1. create a context - a new VM object that may contain settings like language options or stack depth or whatever
2. expose all the high-level functions and/or objects/types/error handlers you want to expose to the scripts - that is where interpreters differ. More primitives ones - likely the ones written in C - require proxy functions. Others use macros and others again use template magic. All of those are a pain in the ass to debug, but that is C++. Make sure you know the consequences of exposing unwanted or too low level functions to the script and make sure you know about how to deal with infinite loops in the scripts. Make sure you know that bytecode often can be exploited to do malicious things.
3. Decide when and what from to parse and run the scripts.

>DING
>and another thing died!
kek

Engine programmers like to mess with Lua because its integration is well documented and understood. Some other common languages are used because they're familiar to low-tier programmers who can't see the logic beyond the syntax and can only code in the language or two they've "learned" through examples and memorizing common code snippets.

There's quite a cliff to climb if one wanted to use some less known language. Guess it's basically the same as big enterprise projects being coded in Java and sometimes C++ even when there are far more suitable tools; you can hire code monkeys in bulk and some of them will stumble on working solutions no matter how bad they are.

How deeply do you want to script things? If every object in the game needs a Lua API, you probably want to start looking at existing solutions for this --- or start chanting arcane preprocessor macros and template runes to generate Lua methods for your classes.

Addendum: Depending on the runtime you can trick your scripting to have latent functions, infinite loop catchers and concurrency facilities

>Engine programmers like to mess with Lua because its integration is well documented and understood.
Apparently they don't.
Neither Unreal nor Unigine nor Unity nor Source features Lua. Also, neither do the adequate FOSS engines, namely Godot and the latest fork of the Doom 3 engine.
The rest is just memes and garbage like Crytec.

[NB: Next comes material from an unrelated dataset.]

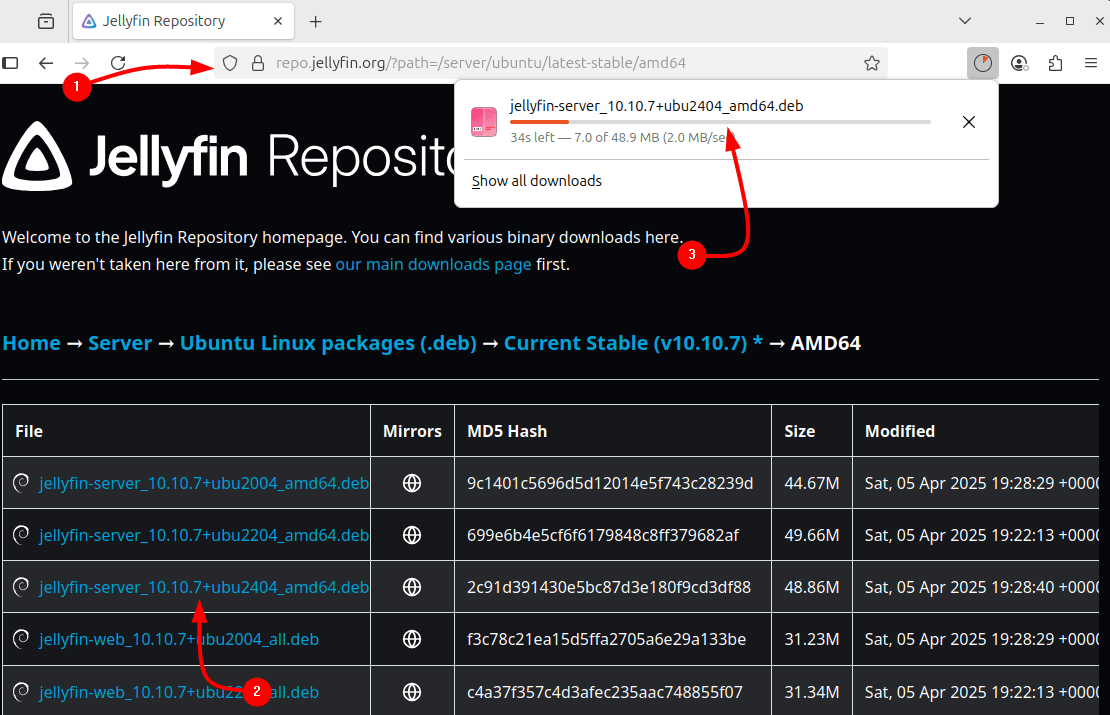
Task: Click the Firefox downloads progress icon
Action: [x=983, y=63]
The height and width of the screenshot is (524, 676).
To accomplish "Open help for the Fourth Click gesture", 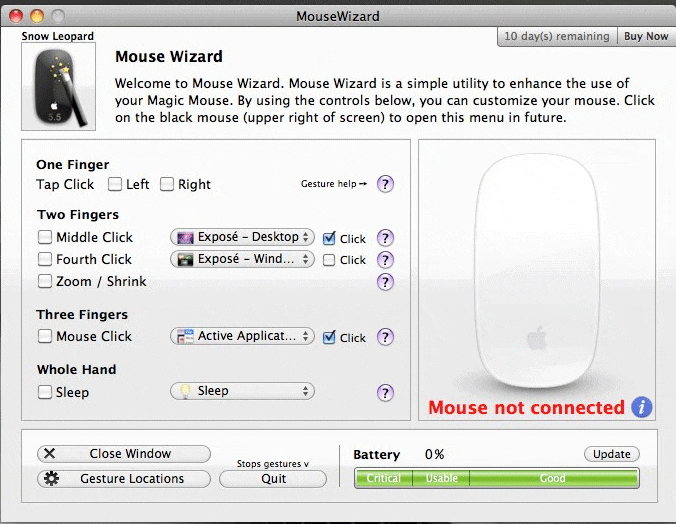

I didn't really specify *successful* engine programmer.

And most of the ones you listed are older than the Lua meme.

Not the newest major, incompatible version of them. They actively decided against Lua.

And well, about the rest, about 2/3 of them implement scripting wrong. Hell, even many of the ones I named implemented scripting the wrong, badly scaling way.

DWARF

FUCKING

FORTRESS

Ignore everyone else: It is either C++ or C#. Everyone is being unhelpful here.